Wer noch keinen Einblick in die Artif-Bewertung hatte und seinen Horizont von dieser Richtung ein wenig erweitern will, der findet hier einige Hinweise zum Lesen von Artif-Bewertungen. Was habe ich als Wiederholer einer solchen Route zu erwarten und was muss ich mitnehmen? Die kryptischen Buchstaben der Bewertung für technische Routen erschließt sich dem Einsteiger nur langsam ohne entsprechende Literatur oder Altmeister dieser Kletterform.
Die Artif-Bewertung gibt dem Techno-Freak wichtige Informationen über den Begehungsstil, wie komplex die Linie und wie die Qualität der Sicherungen ist. Ebenso erfährt der Aspirant, wie gefährlich die Route ist und ob die Sicherungen einen Sturz halten können.
Die A-Bewertung ist von A0 bis A6 (wobei A6 eigentlich kaum machbar ist und in der Diskussion steht) gestaffelt und beschreibt das künstliche Klettern. Eine Unterteilung findet nochmal mit + und – statt, um besser unterteilen zu können. Das A ist dabei vom französischen Wort „artificiel“, was soviel heisst wie „künstlich“ hergeleitet und wird für technisches Klettern verwendet. Beim technischen Klettern kann alles zum Einsatz kommen, was den Aspiranten dem Gipfel näher bringt. Die Liste der zu verwendenden Hardware ist schier endlos und liest sich wie eine Liste von Fremdwörtern. Nicht immer kann man mit jedem Begriff etwas anfangen und ein genaues Hinschauen ist wichtig. Viele Teile sind mittlerweile nur noch zum Vorwärtskommen konzipiert und würden nie einen Sturz halten. Vertrauen und Erfahrung spielen eine große Rolle in dieser Spielart des Kletterns.

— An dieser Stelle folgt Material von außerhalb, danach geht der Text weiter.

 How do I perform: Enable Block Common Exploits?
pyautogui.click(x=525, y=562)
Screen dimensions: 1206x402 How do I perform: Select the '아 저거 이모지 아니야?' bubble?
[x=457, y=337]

Unterschieden wird aber trotzdem auch beim technischen Klettern – mit oder ohne Felshammer. Dazu dient die C-Bewertung, bei der alle Sicherungsmittel ausschließlich mit der Hand im Fels verankert werden, auch Haken dürfen genutzt werden. Dies ist das so genannte Clean-Klettern.
Nun ein wenig zu den Unterscheiden der einzelnen Grade. Eine Route, die eine A0 als Bewertung hat, ist noch solide und bietet gute Sicherungen, in die auch ein Sturz erfolgen kann. Greift man in Sportkletterrouten beispielsweise in den Haken oder die Expressschlinge um weiter zu kommen, so ist dies auch eine Begehung im A0-Stil.

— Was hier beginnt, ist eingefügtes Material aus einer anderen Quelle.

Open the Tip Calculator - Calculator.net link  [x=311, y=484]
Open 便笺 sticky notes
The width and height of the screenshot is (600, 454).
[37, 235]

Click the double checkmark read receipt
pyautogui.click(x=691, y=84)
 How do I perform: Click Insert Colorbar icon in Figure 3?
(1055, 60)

Bei A1 und A2 wird es schon deutlich anspruchsvoller und schwierig eine solide Sicherung zu platzieren. Unter den Sicherungen sind aber immer noch genügend, die einen Sturz halten können. In Routen mit diesen Bewertungen kommt schon Hardware zum Einsatz, die nur dem Vorwärtskommen dient und keinen Sturz halten würde. Hat man mehrere dieser Sicherungen hintereinander, so kann ein Sturz schon mal sehr lang ausfallen.
Steigt man in A3-Routen ein, so sollte man schon etwas Übung haben, denn hier werden die Flüge schon wesentlich weiter und auch das Arbeiten in der Vertikalen dauert eine Ewigkeit. Der Zeitfaktor spielt schnell eine Rolle und das Gepäck wird dementsprechend mehr. Steigt man in die großen Touren dieser Welt ein, zum Beispiel am El Cap im Yosemite Tal in den USA, so kann man schon mal einige Tage in der Wand verbringen.

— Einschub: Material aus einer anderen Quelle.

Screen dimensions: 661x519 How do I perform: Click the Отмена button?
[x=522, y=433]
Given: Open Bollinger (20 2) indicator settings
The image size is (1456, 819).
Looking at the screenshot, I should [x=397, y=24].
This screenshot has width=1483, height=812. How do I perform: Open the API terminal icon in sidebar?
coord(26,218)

Die Steigerung ist eine A4-Tour und das derzeitige Schlusslicht A5+. In Touren mit dieser Bewertung hält eigentlich nichts, hier kommt der Faktor Vertrauen ins Spiel – jede Sicherung bekommt eine Portion davon und wird damit an den Fels gekittet. Kommt es hier zu einem Sturz, so gehen die Sicherungen mit großer Wahrscheinlichkeit im Reisverschlussverfahren auf und man hängt weit unter dem Sicherungspartner. Das Verletzungsrisiko ist sehr hoch und es gibt nur wenige Personen, die diesem Sport, in einem derartigen Level, richtig Spaß abgewinnen können.
Die erwähnte C-Bewertung beim Techno-Klettern bewegt sich von C1 bis C3+ und gibt ebenso Aufschluss über Qualität, Anspruch und Sicherungen. Eine C3-Route entspricht ungefähr dem Gefahrenpotenzial einer A4-Länge. Derzeit ist C4 noch in der Diskussion – ist sie bestätigt, so entspricht das Gefahrenpotenzial einer A5-Seillänge. Dieser Trend ist sicher nicht zu verleugnen, denn die mobilen Sicherungen werden besser und kleiner, denken wir nur an die aktuellen Klemmgeräte von Black Diamond und Wild Country (siehe Vergleichstabelle von Klemmgeräten). Durch diesen Trend sind beispielsweise in den letzten Jahren einige A-Bewertungen um eine C-Bewertung reicher geworden.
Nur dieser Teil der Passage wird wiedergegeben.